O Projeto de Lei da Câmara (PLC) 41/2015, que concede aumento salarial para servidores
do Ministério Público da União (MPU) e do Conselho Nacional do Ministério Público, também
deve ser analisado. Em entrevista na última quarta-feira (1), o presidente Renan Calheiros
afirmou que a votação vai depender das negociações entre servidores e governo.
— Se houver negociação, melhor. Se não houver negociação, o Parlamento não tem outra
coisa a fazer senão apreciar o projeto — disse Renan.

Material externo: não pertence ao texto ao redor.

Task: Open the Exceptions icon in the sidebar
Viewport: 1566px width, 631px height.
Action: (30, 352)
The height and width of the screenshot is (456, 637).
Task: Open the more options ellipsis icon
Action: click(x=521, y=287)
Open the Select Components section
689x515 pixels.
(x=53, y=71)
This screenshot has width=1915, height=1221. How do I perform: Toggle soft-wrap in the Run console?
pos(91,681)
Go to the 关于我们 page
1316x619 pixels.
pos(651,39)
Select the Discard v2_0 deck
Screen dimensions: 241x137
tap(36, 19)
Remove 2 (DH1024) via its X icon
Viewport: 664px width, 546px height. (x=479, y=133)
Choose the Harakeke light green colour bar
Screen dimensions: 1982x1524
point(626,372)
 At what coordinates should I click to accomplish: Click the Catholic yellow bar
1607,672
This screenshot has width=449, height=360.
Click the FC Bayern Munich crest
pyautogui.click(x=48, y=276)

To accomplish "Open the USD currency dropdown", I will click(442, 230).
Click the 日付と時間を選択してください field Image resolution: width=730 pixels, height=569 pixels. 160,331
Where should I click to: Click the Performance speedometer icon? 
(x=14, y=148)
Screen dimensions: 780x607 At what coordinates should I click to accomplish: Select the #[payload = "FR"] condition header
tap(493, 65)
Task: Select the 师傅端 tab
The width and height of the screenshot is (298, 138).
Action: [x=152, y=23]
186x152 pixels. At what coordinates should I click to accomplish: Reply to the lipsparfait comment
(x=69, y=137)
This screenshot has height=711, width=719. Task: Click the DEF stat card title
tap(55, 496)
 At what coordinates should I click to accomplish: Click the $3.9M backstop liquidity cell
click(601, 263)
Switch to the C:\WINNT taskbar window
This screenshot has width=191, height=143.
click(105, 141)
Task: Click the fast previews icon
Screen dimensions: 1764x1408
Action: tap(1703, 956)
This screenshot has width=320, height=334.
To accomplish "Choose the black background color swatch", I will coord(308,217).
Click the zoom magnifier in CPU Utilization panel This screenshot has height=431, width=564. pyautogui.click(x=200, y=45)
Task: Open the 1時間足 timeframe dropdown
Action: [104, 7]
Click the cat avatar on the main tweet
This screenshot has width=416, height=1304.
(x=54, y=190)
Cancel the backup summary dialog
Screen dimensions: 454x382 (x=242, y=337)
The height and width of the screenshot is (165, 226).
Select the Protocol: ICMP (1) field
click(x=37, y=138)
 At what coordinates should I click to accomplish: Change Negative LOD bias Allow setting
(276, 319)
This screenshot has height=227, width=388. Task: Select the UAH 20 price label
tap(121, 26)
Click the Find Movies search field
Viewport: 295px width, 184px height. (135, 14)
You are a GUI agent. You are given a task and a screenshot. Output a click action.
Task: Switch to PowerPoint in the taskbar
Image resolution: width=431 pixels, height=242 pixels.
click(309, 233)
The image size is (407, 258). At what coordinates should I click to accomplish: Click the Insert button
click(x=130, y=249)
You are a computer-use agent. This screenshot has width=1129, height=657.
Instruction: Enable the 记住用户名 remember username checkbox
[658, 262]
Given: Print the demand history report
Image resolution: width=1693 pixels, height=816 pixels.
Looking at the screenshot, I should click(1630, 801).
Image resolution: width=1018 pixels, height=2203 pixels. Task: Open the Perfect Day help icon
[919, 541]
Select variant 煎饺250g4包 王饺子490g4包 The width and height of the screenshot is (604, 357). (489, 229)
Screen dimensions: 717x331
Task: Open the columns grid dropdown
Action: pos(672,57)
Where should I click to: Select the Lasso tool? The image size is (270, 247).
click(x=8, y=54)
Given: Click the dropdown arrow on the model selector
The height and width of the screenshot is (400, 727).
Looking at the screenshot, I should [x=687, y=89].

O aumento será, em média, de 59%, percentual idêntico ao proposto para servidores do
Judiciário da União, aprovado na noite de terça-feira (30) pelo Plenário do Senado. O líder
do governo, senador Delcídio do Amaral (PT-MS), chegou a apresentar um requerimento
para adiar a votação do projeto, sendo derrotado. O senador disse que “ninguém questiona
o direito” e a situação dos servidores do Judiciário, mas observou que a proposta atual
será objeto de veto da presidente Dilma Rousseff, com o risco de “começar tudo do zero”.
PECs
A Proposta de Emenda à Constituição (PEC) 74/2013, que inclui o transporte entre os
direitos sociais previstos na Constituição Federal, passou na quinta-feira (2) por sua quinta
e última sessão de discussão. Com isso, o texto já pode ser votado em 1º turno no
Plenário. A autora é a deputada Luiza Erundina (PSB-SP); e o relator, o senador Alvaro
Dias (PSDB-PR).
A PEC 71/2011, que trata da indenização a detentores de terras declaradas como
indígenas, também consta da pauta do Plenário. A matéria é de autoria do senador Paulo
Bauer (PSDB-SC) e teve como relator na Comissão de Constituição, Justiça e Cidadania
(CCJ) o senador Luiz Henrique (PMDB-SC), falecido no último mês de maio. Na quinta-feira
(2), a proposta teve a segunda sessão de discussão em primeiro turno — de um total de
cinco.
Também passou pela segunda discussão em primeiro turno na quinta a PEC 78/2013, que
assegura recursos para irrigação às regiões Centro-Oeste e Nordeste.